Radio officers work aboard cargo vessels and passenger ships. They use radio, Morse code, and other electronic and satellite communication devices to contact the shore headquarters and other ships. Radio officers receive and record time signals, weather reports, and other information important to the smooth operation of the vessel. Radio officers maintain the ship's radio equipment. They may also maintain depth recording equipment and electronic navigation equipment.

Education and Training

To work as a radio officer, a candidate must obtain either a first or second class radiotelegraph operator's license from the Federal Communications Commission. To get such a license, the applicant must pass a written examination covering sea communication regulations, radio and telephone operating practices, message traffic routing, and radio navigational aids. Whereas there may be as many as six radio officers on a passenger ship, cargo ships carry only one. To work as the sole radio operator aboard a cargo ship, a candidate must have 6 months of radio experience at sea.

The best preparation for a career as a radio officer is attending a maritime academy. Without formal training the licensing examination may be difficult to pass. Marine academies include the U.S. Naval Academy, the U.S. Coast Guard Academy, the U.S. Merchant Marine Academy, and state academies in California, Maine, Massachusetts, Michigan, New York, and Texas. Congressional nomination is the only way to enter the U.S. Merchant Marine Academy or U.S. Naval Academy. Admission to the U.S. Coast Guard Academy is on a competitive basis. To qualify, an applicant must be between 17 and 22 years, single, a high school graduate, an American citizen, and in good physical condition. Those interested in attending any of the other non-federal marine academies or training schools should contact those schools directly.

Another way to gain sea experience is to attend a training program sponsored by one of the unions. These training programs, however, only accept a limited number of people without sea experience.

Getting the Job

After graduating from a marine academy or an established training school, a candidate may take the U.S. Coast Guard licensing exam. Once certified, a radio officer can register at union hiring halls.

Employment Outlook

A career radio officer is a member of a very specialized profession. Radio officers have few chances for promotion. Some become the head radio officer of the several officers aboard their ship.

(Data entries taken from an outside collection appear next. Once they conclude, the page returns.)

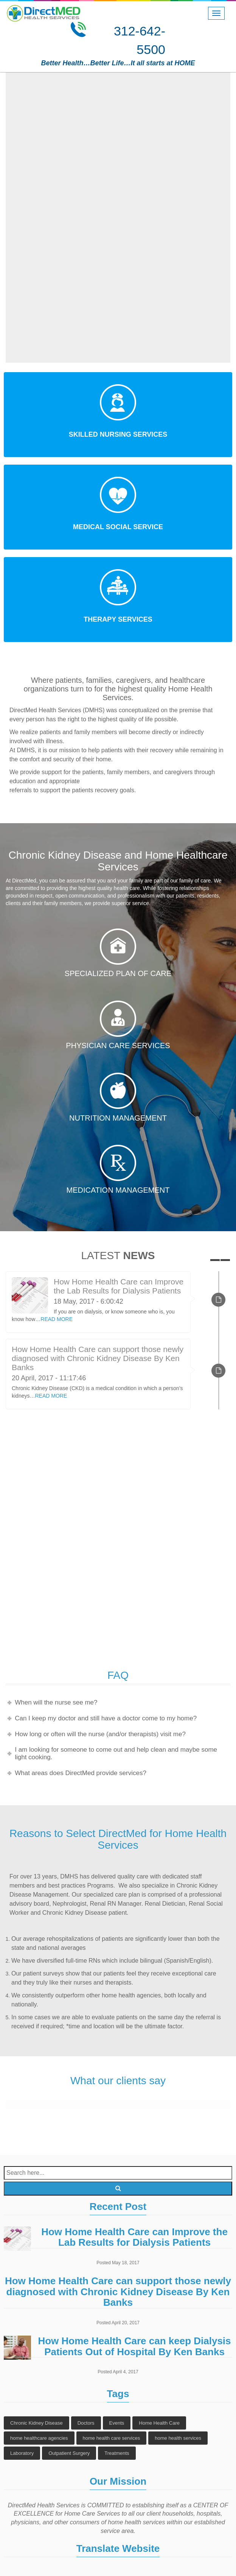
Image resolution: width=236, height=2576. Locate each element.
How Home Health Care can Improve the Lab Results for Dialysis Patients (118, 1286)
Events (116, 2423)
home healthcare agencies (39, 2438)
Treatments (116, 2453)
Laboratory (22, 2453)
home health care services (111, 2438)
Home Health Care (159, 2423)
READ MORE (56, 1319)
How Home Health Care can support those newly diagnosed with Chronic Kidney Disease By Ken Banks (97, 1358)
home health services (178, 2438)
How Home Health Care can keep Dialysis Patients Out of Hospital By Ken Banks (134, 2346)
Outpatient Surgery (69, 2453)
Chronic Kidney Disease (36, 2423)
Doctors (86, 2423)
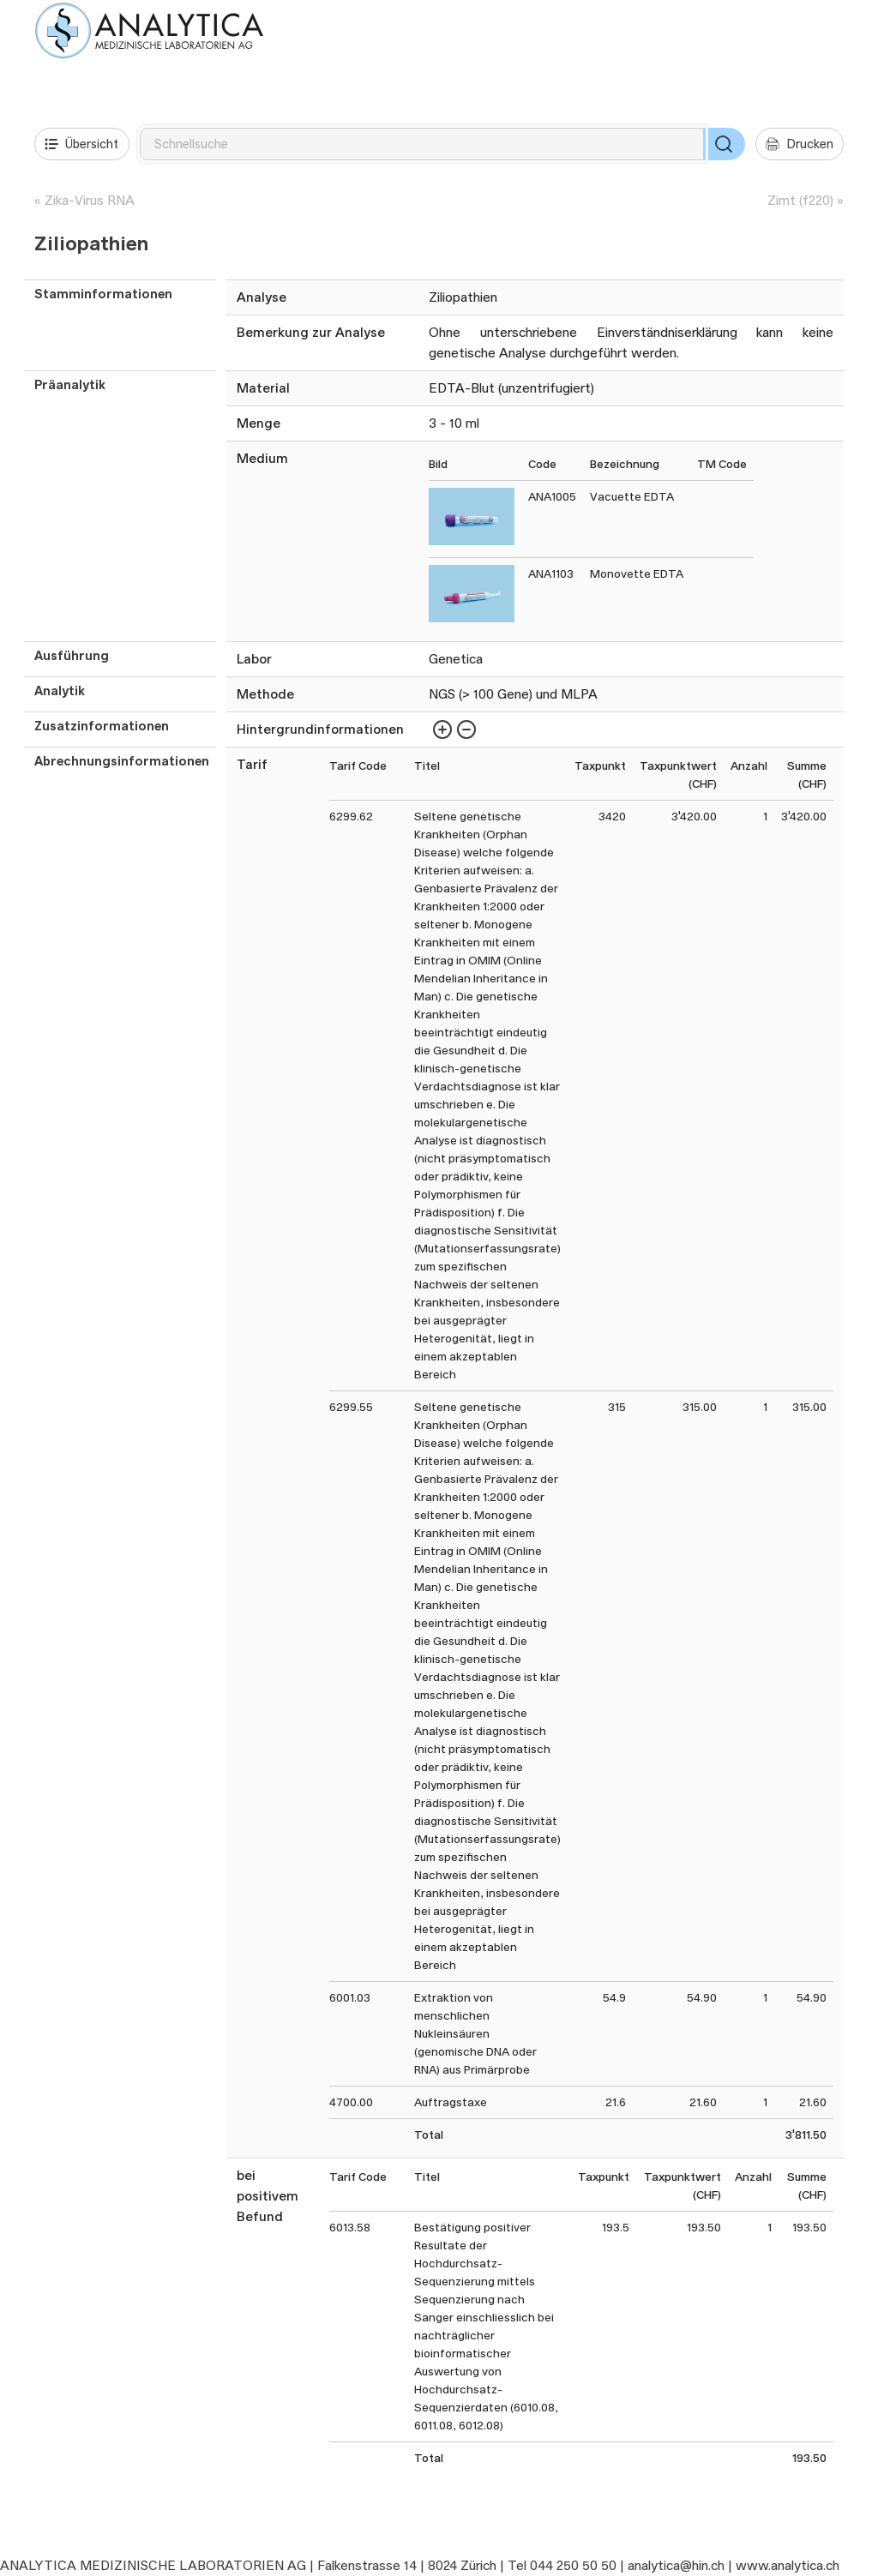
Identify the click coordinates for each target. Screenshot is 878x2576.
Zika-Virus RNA (90, 200)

The employment outlook for radio officers is expected to be poor. The growth of the national fleet is expected to slow due in large part to foreign competition. The number of graduates of marine academies should slightly exceed the number of jobs available. Offshore oil and mineral exploration will supply the most promising job prospects for marine officers. In addition, some job openings should occur each year to replace career radio officers who retire or leave their positions for other reasons.

Working Conditions

At sea radio officers work as watch standers in the radio room. Watch standers work two 4 hour shifts during each 24 hour period. There is an 8 hour break between work shifts. Some radio officers work a steady 8 hour day, Monday through Friday.

Clean and adequate accommodations are provided on board ship. Radio officers' work requires long periods away from home. Although they get to travel, they rarely spend much time at any port.

Earnings and Benefits

Currently, the average annual base pay for radio officers is $24,000 to $26,000. Overtime and other bonus wages total an additional 50 percent of the basic wage. Earnings vary ac cording to rank, type of ship, and location.

Room and board, medical care, and hospitalization insurance are provided. The number of vacation days ranges from 18 to 30 for every 30 days of work. Radio officers receive generous pensions through their unions. For officers forced to retire prematurely because of disabilities, partial pensions are available.